• Required action:
Please report each line in the material below that includes "computer".

(Provided data)

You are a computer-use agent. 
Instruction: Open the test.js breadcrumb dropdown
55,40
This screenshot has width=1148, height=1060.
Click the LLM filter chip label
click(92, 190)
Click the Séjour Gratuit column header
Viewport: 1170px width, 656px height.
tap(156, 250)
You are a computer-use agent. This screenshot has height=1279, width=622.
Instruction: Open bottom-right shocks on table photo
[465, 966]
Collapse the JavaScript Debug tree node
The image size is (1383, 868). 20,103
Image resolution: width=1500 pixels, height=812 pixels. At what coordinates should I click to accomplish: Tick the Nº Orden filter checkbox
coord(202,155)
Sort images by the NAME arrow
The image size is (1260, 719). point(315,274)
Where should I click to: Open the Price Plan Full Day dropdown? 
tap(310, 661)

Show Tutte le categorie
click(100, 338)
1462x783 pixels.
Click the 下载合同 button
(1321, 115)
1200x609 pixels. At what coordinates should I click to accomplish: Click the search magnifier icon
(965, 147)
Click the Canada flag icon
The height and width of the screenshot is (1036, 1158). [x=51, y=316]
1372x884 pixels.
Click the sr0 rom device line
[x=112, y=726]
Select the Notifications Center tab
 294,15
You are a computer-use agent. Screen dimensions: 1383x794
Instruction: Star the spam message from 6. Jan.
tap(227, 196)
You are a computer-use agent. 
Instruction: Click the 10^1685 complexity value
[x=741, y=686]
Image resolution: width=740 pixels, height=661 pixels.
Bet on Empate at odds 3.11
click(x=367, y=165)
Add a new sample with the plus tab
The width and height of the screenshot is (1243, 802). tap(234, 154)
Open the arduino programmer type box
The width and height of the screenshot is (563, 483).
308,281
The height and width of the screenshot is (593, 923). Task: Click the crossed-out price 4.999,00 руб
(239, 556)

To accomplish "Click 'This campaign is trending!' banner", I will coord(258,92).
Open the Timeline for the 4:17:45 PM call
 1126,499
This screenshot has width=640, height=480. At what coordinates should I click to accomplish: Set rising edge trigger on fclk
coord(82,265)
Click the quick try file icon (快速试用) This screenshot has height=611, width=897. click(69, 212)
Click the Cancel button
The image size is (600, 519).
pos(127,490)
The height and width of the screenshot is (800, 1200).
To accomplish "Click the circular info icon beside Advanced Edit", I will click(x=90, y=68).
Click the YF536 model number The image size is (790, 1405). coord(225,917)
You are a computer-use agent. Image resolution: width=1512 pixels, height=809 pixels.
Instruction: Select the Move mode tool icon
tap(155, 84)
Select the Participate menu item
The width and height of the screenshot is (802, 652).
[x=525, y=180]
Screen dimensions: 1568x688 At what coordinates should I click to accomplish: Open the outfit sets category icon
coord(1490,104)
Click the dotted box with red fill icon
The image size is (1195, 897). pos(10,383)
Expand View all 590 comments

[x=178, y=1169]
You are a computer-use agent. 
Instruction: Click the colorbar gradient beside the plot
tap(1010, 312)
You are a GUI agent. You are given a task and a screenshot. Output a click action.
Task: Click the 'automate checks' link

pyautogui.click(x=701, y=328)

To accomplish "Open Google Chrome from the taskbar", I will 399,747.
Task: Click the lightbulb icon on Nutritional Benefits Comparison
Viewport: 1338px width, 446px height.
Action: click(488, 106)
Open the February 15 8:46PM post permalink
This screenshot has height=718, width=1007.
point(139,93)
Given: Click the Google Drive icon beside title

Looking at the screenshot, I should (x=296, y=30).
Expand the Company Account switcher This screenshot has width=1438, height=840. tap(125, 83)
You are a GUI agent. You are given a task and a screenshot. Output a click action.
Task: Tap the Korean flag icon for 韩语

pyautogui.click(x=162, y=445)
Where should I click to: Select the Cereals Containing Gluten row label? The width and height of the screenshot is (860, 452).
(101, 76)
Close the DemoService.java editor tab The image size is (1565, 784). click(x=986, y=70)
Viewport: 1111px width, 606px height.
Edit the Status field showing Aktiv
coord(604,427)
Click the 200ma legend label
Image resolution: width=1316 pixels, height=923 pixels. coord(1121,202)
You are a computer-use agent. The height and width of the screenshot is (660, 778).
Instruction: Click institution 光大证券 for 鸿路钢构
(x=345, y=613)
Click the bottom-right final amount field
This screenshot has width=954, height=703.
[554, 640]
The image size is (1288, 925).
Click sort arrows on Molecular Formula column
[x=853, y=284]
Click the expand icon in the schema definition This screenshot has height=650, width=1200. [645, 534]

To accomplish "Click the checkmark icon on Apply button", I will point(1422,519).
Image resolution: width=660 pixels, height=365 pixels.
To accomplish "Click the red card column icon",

(End Provided data)

• Written response:
You are a computer-use agent. 
You are a computer-use agent. This screenshot has height=1279, width=622.
You are a computer-use agent. Screen dimensions: 1383x794
You are a computer-use agent. 
You are a computer-use agent. Image resolution: width=1512 pixels, height=809 pixels.
You are a computer-use agent. 
You are a computer-use agent. The height and width of the screenshot is (660, 778).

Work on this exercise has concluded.